---- Data lines

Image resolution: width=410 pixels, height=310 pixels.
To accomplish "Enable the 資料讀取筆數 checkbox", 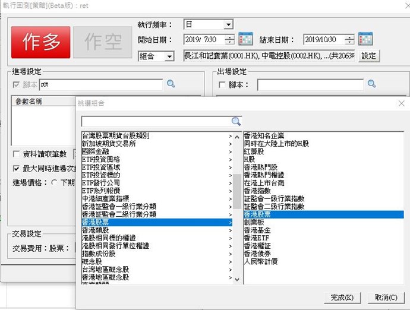I will click(17, 154).
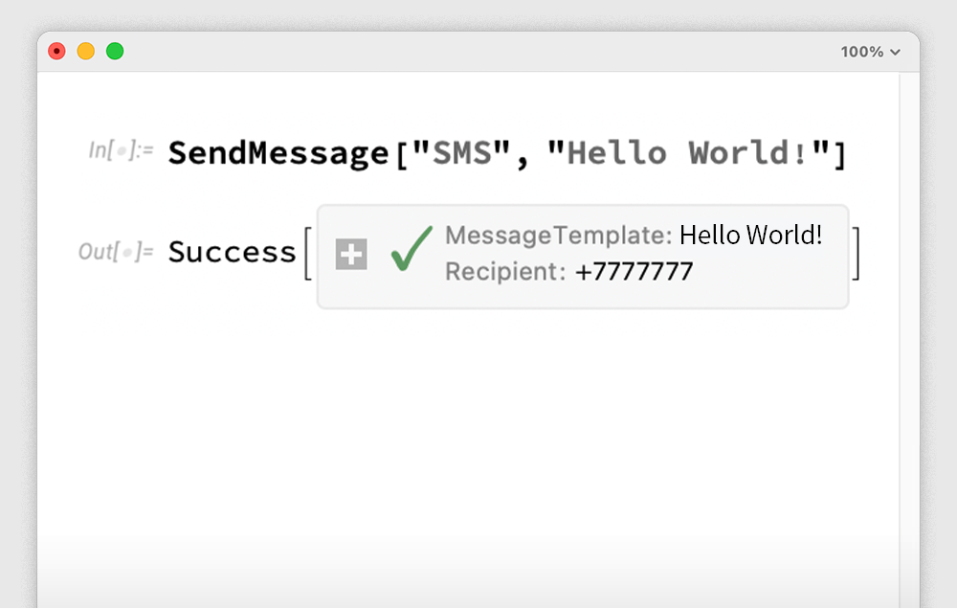The width and height of the screenshot is (957, 609).
Task: Click the window title bar
Action: point(479,52)
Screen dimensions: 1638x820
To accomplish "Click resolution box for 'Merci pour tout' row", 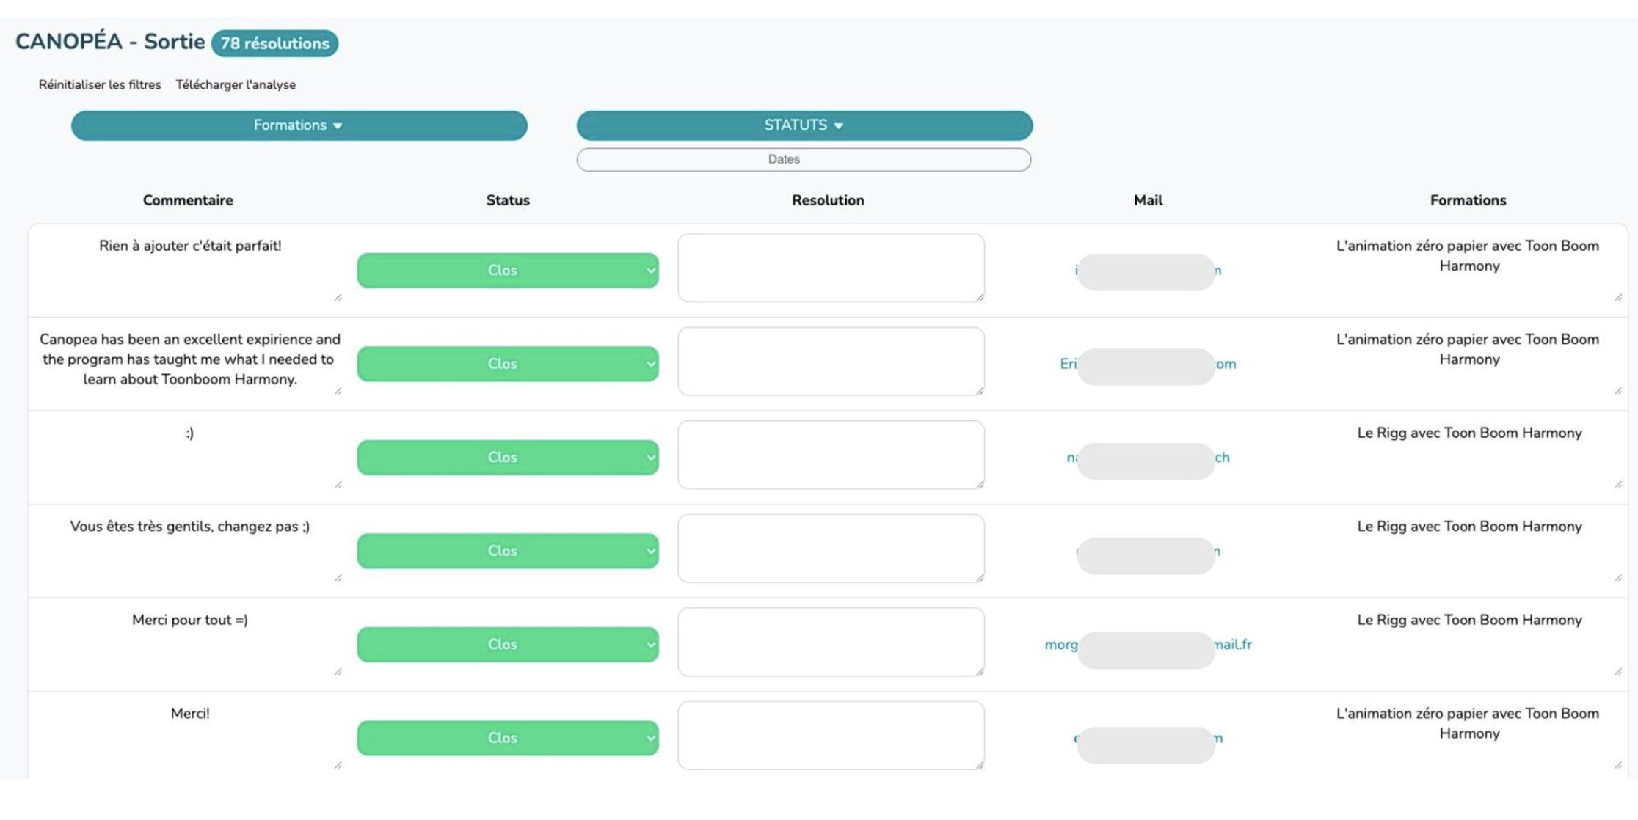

--------

▸ Exercise directions
Lay out the stretch of the listing from the line containing "Screen dimensions: 1638x820" through the end as a Markdown table with the columns No. and Text, giving each line its own numbered row. Skip blank lines and leave the pictures out.

▸ Reply
| No. | Text |
|---|---|
| 1 | Screen dimensions: 1638x820 |
| 2 | To accomplish "Click resolution box for 'Merci pour tout' row",  |